→ **What is required**
Print the data that follows, exactly and completely.

→ **Extracted records**
****************************************

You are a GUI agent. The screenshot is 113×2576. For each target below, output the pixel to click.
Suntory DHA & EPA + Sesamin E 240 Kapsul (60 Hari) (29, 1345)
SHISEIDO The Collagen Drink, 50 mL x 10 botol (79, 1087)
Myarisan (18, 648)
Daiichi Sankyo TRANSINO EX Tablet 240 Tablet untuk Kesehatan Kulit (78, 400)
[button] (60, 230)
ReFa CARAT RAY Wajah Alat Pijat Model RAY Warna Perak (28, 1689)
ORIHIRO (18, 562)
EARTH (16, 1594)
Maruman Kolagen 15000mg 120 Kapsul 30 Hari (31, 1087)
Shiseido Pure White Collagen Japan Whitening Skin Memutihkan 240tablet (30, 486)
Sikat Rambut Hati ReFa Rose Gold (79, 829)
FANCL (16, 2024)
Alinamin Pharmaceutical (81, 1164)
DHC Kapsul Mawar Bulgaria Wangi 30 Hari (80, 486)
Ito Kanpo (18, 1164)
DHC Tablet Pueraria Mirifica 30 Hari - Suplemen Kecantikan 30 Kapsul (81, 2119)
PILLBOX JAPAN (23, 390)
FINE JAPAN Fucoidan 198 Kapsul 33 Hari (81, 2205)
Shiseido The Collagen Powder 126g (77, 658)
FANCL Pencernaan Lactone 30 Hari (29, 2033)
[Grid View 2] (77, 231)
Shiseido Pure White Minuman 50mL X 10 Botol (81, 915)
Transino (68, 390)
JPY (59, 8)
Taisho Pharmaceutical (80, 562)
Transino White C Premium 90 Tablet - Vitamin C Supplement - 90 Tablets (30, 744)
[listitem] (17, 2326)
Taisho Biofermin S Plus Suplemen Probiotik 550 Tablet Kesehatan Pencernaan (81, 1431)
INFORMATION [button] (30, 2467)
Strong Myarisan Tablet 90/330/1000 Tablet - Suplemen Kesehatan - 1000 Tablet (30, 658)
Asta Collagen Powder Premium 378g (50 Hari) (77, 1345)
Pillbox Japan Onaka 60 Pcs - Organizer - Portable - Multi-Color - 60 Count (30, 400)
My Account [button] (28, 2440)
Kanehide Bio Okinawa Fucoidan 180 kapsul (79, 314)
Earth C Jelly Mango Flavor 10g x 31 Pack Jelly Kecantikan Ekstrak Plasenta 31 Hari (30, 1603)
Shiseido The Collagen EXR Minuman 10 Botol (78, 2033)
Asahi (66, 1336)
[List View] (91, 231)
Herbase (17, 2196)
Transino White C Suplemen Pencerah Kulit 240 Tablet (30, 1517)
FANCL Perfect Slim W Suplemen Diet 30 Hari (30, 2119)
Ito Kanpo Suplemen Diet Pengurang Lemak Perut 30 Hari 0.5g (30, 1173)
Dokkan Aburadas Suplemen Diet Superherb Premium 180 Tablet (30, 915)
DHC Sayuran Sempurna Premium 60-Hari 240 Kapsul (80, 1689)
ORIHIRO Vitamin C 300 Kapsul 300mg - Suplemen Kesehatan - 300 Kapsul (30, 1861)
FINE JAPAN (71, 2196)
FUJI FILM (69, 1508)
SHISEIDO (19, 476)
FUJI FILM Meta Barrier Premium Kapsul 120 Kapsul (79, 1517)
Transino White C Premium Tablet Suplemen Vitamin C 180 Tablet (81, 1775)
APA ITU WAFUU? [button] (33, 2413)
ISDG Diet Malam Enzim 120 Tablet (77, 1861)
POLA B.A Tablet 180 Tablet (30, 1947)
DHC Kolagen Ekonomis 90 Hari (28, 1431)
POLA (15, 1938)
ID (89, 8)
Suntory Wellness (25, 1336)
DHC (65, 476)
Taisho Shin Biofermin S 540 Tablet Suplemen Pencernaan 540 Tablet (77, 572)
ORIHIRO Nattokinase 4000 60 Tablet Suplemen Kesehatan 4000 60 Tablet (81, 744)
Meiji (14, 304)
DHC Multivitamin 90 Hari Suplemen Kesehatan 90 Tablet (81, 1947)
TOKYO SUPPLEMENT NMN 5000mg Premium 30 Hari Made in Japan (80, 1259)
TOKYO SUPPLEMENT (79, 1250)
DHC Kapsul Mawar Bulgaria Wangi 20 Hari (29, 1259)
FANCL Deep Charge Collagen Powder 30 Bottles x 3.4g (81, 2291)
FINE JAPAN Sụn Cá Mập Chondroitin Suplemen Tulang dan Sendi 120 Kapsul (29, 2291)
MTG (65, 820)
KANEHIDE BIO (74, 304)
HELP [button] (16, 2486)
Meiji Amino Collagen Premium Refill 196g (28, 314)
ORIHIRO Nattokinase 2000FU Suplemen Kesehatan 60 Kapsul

****************************************

→ **Result of this exercise**
You are a GUI agent. The screenshot is 113×2576. For each target below, output the pixel to click.
Suntory DHA & EPA + Sesamin E 240 Kapsul (60 Hari) (29, 1345)
SHISEIDO The Collagen Drink, 50 mL x 10 botol (79, 1087)
Myarisan (18, 648)
Daiichi Sankyo TRANSINO EX Tablet 240 Tablet untuk Kesehatan Kulit (78, 400)
[button] (60, 230)
ReFa CARAT RAY Wajah Alat Pijat Model RAY Warna Perak (28, 1689)
ORIHIRO (18, 562)
EARTH (16, 1594)
Maruman Kolagen 15000mg 120 Kapsul 30 Hari (31, 1087)
Shiseido Pure White Collagen Japan Whitening Skin Memutihkan 240tablet (30, 486)
Sikat Rambut Hati ReFa Rose Gold (79, 829)
FANCL (16, 2024)
Alinamin Pharmaceutical (81, 1164)
DHC Kapsul Mawar Bulgaria Wangi 30 Hari (80, 486)
Ito Kanpo (18, 1164)
DHC Tablet Pueraria Mirifica 30 Hari - Suplemen Kecantikan 30 Kapsul (81, 2119)
PILLBOX JAPAN (23, 390)
FINE JAPAN Fucoidan 198 Kapsul 33 Hari (81, 2205)
Shiseido The Collagen Powder 126g (77, 658)
FANCL Pencernaan Lactone 30 Hari (29, 2033)
[Grid View 2] (77, 231)
Shiseido Pure White Minuman 50mL X 10 Botol (81, 915)
Transino (68, 390)
JPY (59, 8)
Taisho Pharmaceutical (80, 562)
Transino White C Premium 90 Tablet - Vitamin C Supplement - 90 Tablets (30, 744)
[listitem] (17, 2326)
Taisho Biofermin S Plus Suplemen Probiotik 550 Tablet Kesehatan Pencernaan (81, 1431)
INFORMATION [button] (30, 2467)
Strong Myarisan Tablet 90/330/1000 Tablet - Suplemen Kesehatan - 1000 Tablet (30, 658)
Asta Collagen Powder Premium 378g (50 Hari) (77, 1345)
Pillbox Japan Onaka 60 Pcs - Organizer - Portable - Multi-Color - 60 Count (30, 400)
My Account [button] (28, 2440)
Kanehide Bio Okinawa Fucoidan 180 kapsul (79, 314)
Earth C Jelly Mango Flavor 10g x 31 Pack Jelly Kecantikan Ekstrak Plasenta 31 Hari (30, 1603)
Shiseido The Collagen EXR Minuman 10 Botol (78, 2033)
Asahi (66, 1336)
[List View] (91, 231)
Herbase (17, 2196)
Transino White C Suplemen Pencerah Kulit 240 Tablet (30, 1517)
FANCL Perfect Slim W Suplemen Diet 30 Hari (30, 2119)
Ito Kanpo Suplemen Diet Pengurang Lemak Perut 30 Hari 0.5g (30, 1173)
Dokkan Aburadas Suplemen Diet Superherb Premium 180 Tablet (30, 915)
DHC Sayuran Sempurna Premium 60-Hari 240 Kapsul (80, 1689)
ORIHIRO Vitamin C 300 Kapsul 300mg - Suplemen Kesehatan - 300 Kapsul (30, 1861)
FINE JAPAN (71, 2196)
FUJI FILM (69, 1508)
SHISEIDO (19, 476)
FUJI FILM Meta Barrier Premium Kapsul 120 Kapsul (79, 1517)
Transino White C Premium Tablet Suplemen Vitamin C 180 Tablet (81, 1775)
APA ITU WAFUU? [button] (33, 2413)
ISDG Diet Malam Enzim 120 Tablet (77, 1861)
POLA B.A Tablet 180 Tablet (30, 1947)
DHC Kolagen Ekonomis 90 Hari (28, 1431)
POLA (15, 1938)
ID (89, 8)
Suntory Wellness (25, 1336)
DHC (65, 476)
Taisho Shin Biofermin S 540 Tablet Suplemen Pencernaan 540 Tablet (77, 572)
ORIHIRO Nattokinase 4000 60 Tablet Suplemen Kesehatan 4000 60 Tablet (81, 744)
Meiji (14, 304)
DHC Multivitamin 90 Hari Suplemen Kesehatan 90 Tablet (81, 1947)
TOKYO SUPPLEMENT NMN 5000mg Premium 30 Hari Made in Japan (80, 1259)
TOKYO SUPPLEMENT (79, 1250)
DHC Kapsul Mawar Bulgaria Wangi 20 Hari (29, 1259)
FANCL Deep Charge Collagen Powder 30 Bottles x 3.4g (81, 2291)
FINE JAPAN Sụn Cá Mập Chondroitin Suplemen Tulang dan Sendi 120 Kapsul (29, 2291)
MTG (65, 820)
KANEHIDE BIO (74, 304)
HELP [button] (16, 2486)
Meiji Amino Collagen Premium Refill 196g (28, 314)
ORIHIRO Nattokinase 2000FU Suplemen Kesehatan 60 Kapsul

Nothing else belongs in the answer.